- French Theatrical release poster
- Directed by: Nagisa Ōshima
- Written by: Nagisa Ōshima; Jean-Claude Carrière;
- Produced by: Serge Silberman
- Starring: Charlotte Rampling; Anthony Higgins;
- Cinematography: Raoul Coutard
- Edited by: Hélène Plemiannikov
- Music by: Michel Portal
- Distributed by: Acteurs Auteurs Associés (France); Milestone Film & Video (United States); Toho (Japan);
- Release dates: October 22, 1986 (France); May 23, 1987 (Japan);
- Running time: 97 minutes
- Countries: France; United States; Japan;
- Languages: French; English;

= Max mon amour =

1986 film by Nagisa Ōshima

Max mon amour Max My Love is a 1986 comedy film directed by Nagisa Ōshima, starring Charlotte Rampling, Anthony Higgins, Victoria Abril, Pierre Étaix and Milena Vukotic. The screenplay was written by Ōshima and Jean-Claude Carrière, and the film was produced by Serge Silberman.

==Plot==
Peter Jones, a British diplomat in France, suspects his wife Margaret of having an affair. He hires a private detective, who reports that Margaret has rented an apartment.

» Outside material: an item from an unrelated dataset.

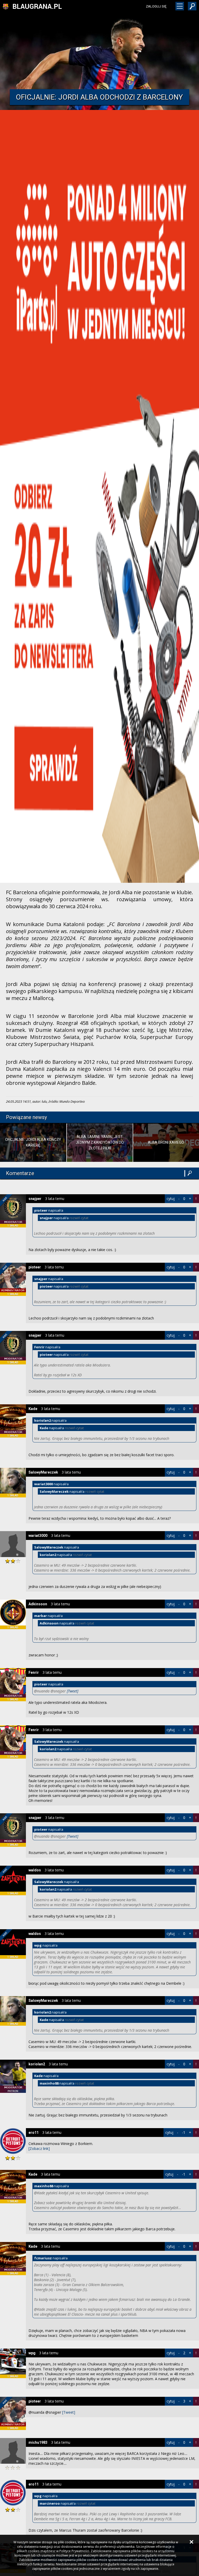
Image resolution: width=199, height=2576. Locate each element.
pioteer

It then turns out that her live-in lover is a pet chimpanzee she calls Max.

==Cast==
- Charlotte Rampling as Margaret Jones
- Anthony Higgins as Peter Jones
- Victoria Abril as Maria
- Anne-Marie Besse as Suzanne
- Nicole Calfan as Hélène
- Pierre Étaix as Le détective / detective
- Bernard Haller as Robert
- Sabine Haudepin as Françoise, la prostituée
- Christopher Hovik as Nelson Jones
- Fabrice Luchini as Nicolas
- Diana Quick as Camille
- Milena Vukotic as Margaret's mother
- Bernard-Pierre Donnadieu as Archibald (as Bernard Pierre Donnadieu)
- Ailsa Berk as Max (uncredited)

==Production==
Co-writer Carrière, producer Silberman and actor Vukotic were all frequent collaborators with Luis Buñuel, and the film resembles his work in its understated, unsensational treatment of frequently outrageous events.

==Release==
The film was entered into the 1986 Cannes Film Festival.